Why we ended up focusing on daily deliverables?

Recently, I’ve read Ted Bauer’s article “Daily deliverables murdered strategy”. While I agree with most of the points there, I thought it could be worth looking at what made us to focus on the daily deliverables in the first place.

Many of us who were at any level in the corporate world would remember either or both hearing or saying something along the lines “so what do we do to meet our numbers this quarter?”

The quarter to quarter obsession dictated by the analysts & shareholders killed the strategy and long-term business focus in the first place.

This is in my view the main reason why senior management is merely forced to focus on day to day operations. You know the stuff – weekly forecast, adjusted couple of times during the week, so that the CEO / CFO / COO could present as accurate numbers as possible at the call with analysts every quarter.

Why is that? It is the pure survival game. Any deviation (up or down) from revenue and earnings estimations could cost them their job at any quarter during the fiscal year.

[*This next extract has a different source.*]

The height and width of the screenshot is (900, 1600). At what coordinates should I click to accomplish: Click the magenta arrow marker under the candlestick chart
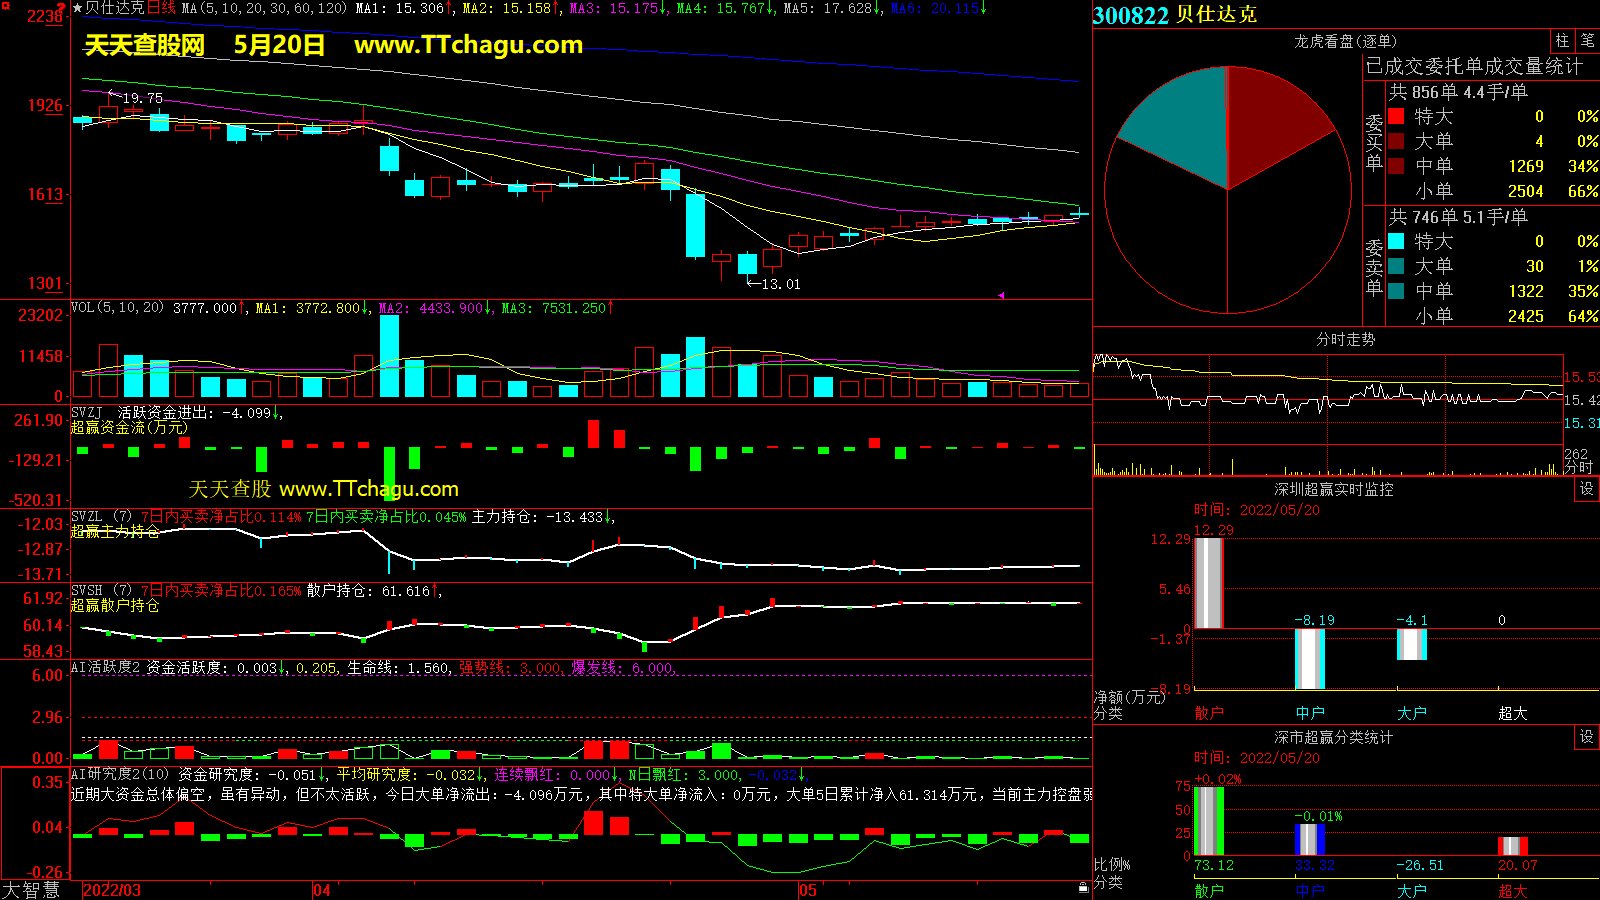tap(1000, 295)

Such environment does not attract visionary types of leaders who would focus on strategy & long-term business. CxO jobs of today became pure full time operations.

Quite naturally, the HR search & hiring adopted to this when assessing CxO candidates “oh, he would be a great candidate. He is well connected, focused on driving new business, … but I’m not sure how well he could run day to day operations.”

It is the “we have to meet our numbers this quarter” madness that caused corporates to focus on daily deliverables and directly contributed to murder strategy.